Exam reform takes shape
Northern Ireland’s exams review is continuing after Education Secretary Michael Gove decided to retain GCSEs. Local decisions are expected after the summer.
The future shape of Northern Ireland’s GCSE and A-levels is likely to be outlined in the autumn, after Education Minister John O’Dowd considers the report of a review of qualifications. His decisions will be influenced by Education Secretary Michael Gove’s announcement that GCSEs will be retained in England.
“I am quite clear that I want a suite of qualifications that are robust, fair and portable,” John O’Dowd stated after Gove’s announcement. “They must be credible in the eyes of employers and other education providers, including universities, while ensuring our learners are not disadvantaged against their peers across these islands.”
Education is a devolved matter but Northern Ireland, England and Wales have shared the same school examinations system since 1951.

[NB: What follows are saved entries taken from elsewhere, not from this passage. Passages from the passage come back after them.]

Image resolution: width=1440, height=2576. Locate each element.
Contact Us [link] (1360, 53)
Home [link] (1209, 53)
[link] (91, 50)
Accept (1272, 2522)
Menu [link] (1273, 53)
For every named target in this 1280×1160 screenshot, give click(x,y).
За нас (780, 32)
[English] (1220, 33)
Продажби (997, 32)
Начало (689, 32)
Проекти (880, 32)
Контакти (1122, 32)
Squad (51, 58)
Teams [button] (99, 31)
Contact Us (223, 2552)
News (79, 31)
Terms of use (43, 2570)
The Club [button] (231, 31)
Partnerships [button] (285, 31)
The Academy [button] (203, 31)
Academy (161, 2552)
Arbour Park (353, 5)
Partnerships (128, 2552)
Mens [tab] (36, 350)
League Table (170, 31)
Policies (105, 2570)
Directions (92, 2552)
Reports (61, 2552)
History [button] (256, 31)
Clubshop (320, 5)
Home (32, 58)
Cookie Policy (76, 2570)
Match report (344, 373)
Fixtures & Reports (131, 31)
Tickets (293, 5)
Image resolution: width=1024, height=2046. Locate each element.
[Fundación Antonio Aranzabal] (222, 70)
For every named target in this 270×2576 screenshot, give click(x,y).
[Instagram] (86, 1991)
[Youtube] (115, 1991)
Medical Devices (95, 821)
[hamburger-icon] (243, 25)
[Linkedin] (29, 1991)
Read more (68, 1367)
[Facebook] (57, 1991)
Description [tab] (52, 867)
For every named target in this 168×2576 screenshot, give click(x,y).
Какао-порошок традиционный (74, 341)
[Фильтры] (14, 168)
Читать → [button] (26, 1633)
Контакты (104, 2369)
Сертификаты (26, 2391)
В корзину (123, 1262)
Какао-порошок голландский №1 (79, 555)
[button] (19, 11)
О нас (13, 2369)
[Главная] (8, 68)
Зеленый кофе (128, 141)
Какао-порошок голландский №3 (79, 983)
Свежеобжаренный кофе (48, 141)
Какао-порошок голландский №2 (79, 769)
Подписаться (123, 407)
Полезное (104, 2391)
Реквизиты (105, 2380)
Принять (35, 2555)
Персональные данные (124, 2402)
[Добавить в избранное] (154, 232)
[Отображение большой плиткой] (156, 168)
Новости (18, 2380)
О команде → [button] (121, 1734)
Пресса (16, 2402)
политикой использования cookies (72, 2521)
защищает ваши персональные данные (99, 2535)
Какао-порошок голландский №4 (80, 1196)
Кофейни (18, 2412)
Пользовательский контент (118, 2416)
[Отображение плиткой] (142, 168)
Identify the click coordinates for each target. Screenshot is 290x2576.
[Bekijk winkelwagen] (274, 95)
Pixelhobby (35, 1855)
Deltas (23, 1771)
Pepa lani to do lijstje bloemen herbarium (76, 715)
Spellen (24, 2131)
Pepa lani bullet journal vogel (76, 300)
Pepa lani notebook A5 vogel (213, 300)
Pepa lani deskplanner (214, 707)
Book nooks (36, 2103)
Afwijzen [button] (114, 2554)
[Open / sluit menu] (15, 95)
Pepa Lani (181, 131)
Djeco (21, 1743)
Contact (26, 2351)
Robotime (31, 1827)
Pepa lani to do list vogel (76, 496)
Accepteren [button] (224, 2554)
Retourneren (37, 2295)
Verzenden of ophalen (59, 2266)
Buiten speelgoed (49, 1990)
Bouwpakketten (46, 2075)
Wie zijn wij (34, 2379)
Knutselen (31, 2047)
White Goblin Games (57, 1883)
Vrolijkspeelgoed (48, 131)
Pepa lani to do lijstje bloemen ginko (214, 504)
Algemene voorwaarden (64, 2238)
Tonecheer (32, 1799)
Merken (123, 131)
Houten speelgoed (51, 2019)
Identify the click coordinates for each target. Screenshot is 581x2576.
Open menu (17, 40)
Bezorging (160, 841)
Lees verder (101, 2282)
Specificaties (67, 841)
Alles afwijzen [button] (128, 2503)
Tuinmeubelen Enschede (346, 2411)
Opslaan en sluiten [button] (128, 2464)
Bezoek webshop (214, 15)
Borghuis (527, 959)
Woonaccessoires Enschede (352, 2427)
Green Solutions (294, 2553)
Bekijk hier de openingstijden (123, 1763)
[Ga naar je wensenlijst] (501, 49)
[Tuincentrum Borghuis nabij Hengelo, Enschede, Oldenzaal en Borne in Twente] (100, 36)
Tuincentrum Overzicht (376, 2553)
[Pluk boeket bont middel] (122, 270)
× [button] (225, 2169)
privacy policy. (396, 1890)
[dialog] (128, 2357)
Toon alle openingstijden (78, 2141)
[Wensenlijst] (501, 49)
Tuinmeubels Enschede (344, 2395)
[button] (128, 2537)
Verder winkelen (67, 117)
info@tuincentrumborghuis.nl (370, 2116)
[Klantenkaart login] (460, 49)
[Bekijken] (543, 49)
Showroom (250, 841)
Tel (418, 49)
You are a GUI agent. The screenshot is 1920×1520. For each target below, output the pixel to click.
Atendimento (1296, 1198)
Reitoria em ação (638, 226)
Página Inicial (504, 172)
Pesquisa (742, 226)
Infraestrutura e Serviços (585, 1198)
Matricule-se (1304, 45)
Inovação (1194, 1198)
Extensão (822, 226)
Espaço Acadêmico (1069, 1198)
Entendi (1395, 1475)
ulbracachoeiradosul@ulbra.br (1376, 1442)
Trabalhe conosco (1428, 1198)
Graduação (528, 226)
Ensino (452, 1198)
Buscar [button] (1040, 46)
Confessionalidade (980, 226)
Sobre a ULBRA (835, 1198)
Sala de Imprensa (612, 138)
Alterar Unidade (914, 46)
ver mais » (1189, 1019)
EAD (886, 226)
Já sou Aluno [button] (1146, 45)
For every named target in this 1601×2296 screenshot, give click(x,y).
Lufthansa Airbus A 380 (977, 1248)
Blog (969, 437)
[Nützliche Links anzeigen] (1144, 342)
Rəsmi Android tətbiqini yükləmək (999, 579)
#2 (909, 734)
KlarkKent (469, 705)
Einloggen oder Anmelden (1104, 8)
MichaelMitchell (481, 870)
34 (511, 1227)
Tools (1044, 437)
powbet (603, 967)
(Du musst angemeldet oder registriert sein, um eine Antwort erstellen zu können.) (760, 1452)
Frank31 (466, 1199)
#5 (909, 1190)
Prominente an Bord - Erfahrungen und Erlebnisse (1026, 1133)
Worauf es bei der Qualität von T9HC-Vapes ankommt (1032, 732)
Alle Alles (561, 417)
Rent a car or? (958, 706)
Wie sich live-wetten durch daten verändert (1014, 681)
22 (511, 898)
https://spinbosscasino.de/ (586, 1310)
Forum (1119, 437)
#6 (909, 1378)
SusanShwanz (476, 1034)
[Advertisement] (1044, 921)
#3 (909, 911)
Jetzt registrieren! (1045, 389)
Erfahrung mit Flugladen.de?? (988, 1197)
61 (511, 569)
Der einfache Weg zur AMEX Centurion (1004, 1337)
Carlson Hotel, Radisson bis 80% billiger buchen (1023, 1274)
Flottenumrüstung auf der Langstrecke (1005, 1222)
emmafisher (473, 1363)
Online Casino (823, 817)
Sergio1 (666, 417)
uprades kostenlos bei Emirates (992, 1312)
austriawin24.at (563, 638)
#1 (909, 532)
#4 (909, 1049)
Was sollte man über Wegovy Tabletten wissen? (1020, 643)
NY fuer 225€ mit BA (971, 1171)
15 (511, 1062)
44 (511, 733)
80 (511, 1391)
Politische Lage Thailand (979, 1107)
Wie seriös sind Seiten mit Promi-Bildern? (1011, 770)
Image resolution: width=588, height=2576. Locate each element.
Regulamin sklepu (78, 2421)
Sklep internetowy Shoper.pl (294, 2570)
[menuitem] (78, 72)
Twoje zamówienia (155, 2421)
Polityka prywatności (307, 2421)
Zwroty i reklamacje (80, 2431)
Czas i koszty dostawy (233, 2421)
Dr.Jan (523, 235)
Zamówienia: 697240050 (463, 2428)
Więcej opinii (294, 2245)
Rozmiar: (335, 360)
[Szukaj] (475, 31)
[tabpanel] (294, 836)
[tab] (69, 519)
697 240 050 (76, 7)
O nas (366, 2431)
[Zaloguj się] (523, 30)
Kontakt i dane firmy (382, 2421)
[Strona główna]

The A-level has existed since that date and was supplemented by the AS and A2 in 2000. GCSEs were introduced by the Thatcher Government in 1986, as a replacement for O-levels.
Last September, Michael Gove announced that GCSEs in England would be replaced by a new qualification: the English baccalaureate.
Gove claimed that the current system needed to be changed as standards were falling and becoming less rigorous. His Lib Dem coalition partners recognised the need for reform (as did Labour) but said that his plans could lead to a two-tier system of qualifications. Teaching unions and the qualifications regulator Ofqual were critical during the consultation process and ministers decided to change course.
“My idea that we end the competition between exam boards to offer GCSEs in core academic qualifications and have just one, wholly new, exam in each subject was just one reform too many at this time,” Gove told the House of Commons.
A-levels and GCSEs will become linear again, rather than modular, as schools and universities complained that the courses were becoming too segmented. Reformed GCSEs, to be taught from 2015 onwards, will be universal qualifications but would “no longer set an artificial cap on how much pupils can achieve by forcing students to choose between higher and foundation tiers.”
League tables (in both England and Northern Ireland) rank schools according to how many children achieve a C pass in five GCSEs, including English and maths. Gove concluded that this was a “deceptively simple measure” and two new measures were announced:
• the percentage of pupils reaching an attainment threshold in English and maths; and
• an average point score showing how pupils progress between Key Stage 2 and Key Stage 4.
John O’Dowd was disappointed that Gove had not consulted with him or Welsh Education Minister Leighton Andrews but was “not against change if it makes sense.”
He commissioned a fundamental review of GCSEs and A-levels last October, which will report in June. This is being undertaken by the Council for the Curriculum, Examinations and Assessment. The Department of Education is also running a consultation on potential short-term changes to A-levels, which started in December and concludes on 8 March.